OPINIóN
Actualizado 23/11/2017
Celia Corral Cañas

Las estudiantes de Filología crecen. Cada texto son diez centímetros más de tierra, cincuenta de aire. Los libros las protegen del vacío, las devuelven a sí mismas transformadas. Tienen sed de abismo. Aman el mar. Tal vez la arena, por borgiana.

Las estudiantes de Filología llevan largas melenas al viento que en Fonética Histórica recogen con una horquilla. Sus gafas combinan con su fuente de letra en Word.

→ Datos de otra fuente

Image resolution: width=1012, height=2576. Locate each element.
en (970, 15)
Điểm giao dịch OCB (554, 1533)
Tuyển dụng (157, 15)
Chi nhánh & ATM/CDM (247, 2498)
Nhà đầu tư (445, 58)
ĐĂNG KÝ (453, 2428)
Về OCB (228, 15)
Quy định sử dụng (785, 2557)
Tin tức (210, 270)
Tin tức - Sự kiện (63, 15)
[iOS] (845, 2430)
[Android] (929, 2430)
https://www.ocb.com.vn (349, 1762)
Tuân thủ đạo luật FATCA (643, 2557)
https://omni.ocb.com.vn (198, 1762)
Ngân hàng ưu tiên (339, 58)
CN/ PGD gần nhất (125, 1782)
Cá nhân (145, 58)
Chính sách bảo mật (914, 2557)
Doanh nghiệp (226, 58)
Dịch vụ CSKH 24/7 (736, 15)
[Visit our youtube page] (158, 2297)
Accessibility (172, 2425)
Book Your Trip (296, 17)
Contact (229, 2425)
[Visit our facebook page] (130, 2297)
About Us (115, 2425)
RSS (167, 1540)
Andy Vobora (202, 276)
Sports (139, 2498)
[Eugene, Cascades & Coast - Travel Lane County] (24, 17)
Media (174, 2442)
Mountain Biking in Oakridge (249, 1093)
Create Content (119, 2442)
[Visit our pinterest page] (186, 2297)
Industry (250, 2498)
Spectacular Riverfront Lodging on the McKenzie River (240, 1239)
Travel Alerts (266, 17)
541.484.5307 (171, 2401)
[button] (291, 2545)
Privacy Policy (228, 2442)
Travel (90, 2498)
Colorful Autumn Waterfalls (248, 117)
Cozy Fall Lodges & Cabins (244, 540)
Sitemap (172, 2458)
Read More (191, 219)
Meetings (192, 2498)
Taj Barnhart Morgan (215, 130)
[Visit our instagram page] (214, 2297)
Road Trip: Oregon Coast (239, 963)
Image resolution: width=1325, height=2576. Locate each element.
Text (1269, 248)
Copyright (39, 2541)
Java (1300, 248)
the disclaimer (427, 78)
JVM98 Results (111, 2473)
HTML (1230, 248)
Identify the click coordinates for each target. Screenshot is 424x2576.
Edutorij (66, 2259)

No tienen miedo a las palabras.

En las puertas de los servicios tatúan declaraciones de amor a sus profesores sexagenarios.

Algunas son de Sancho; todas de Quijote.

Serán profesoras, investigadoras, escritoras, actrices, camareras, oficinistas, libreras, teleoperadoras, guardias de seguridad de unos grandes almacenes. Algunas escribirán los discursos de sus gobernantes.

Pero todas ellas tienen algo en común: conocen la mirada del gigante.

Anotan en los márgenes, caminan de puntillas. Se saben perdidas en la vorágine de la noche. Se saben pequeñas, porque se acercan al gigante, y cuanto más próximas están a él (¿o ella?), más conscientes son de su inmensidad, más responsables de las distancias.

Tal vez intuyen que nunca más volverán a ser las mismas, puesto que llevan en sí el beso invisible del gigante y vivirán para siempre en su búsqueda.

La sutileza de su voz no eclipsa la complejidad de su mirada.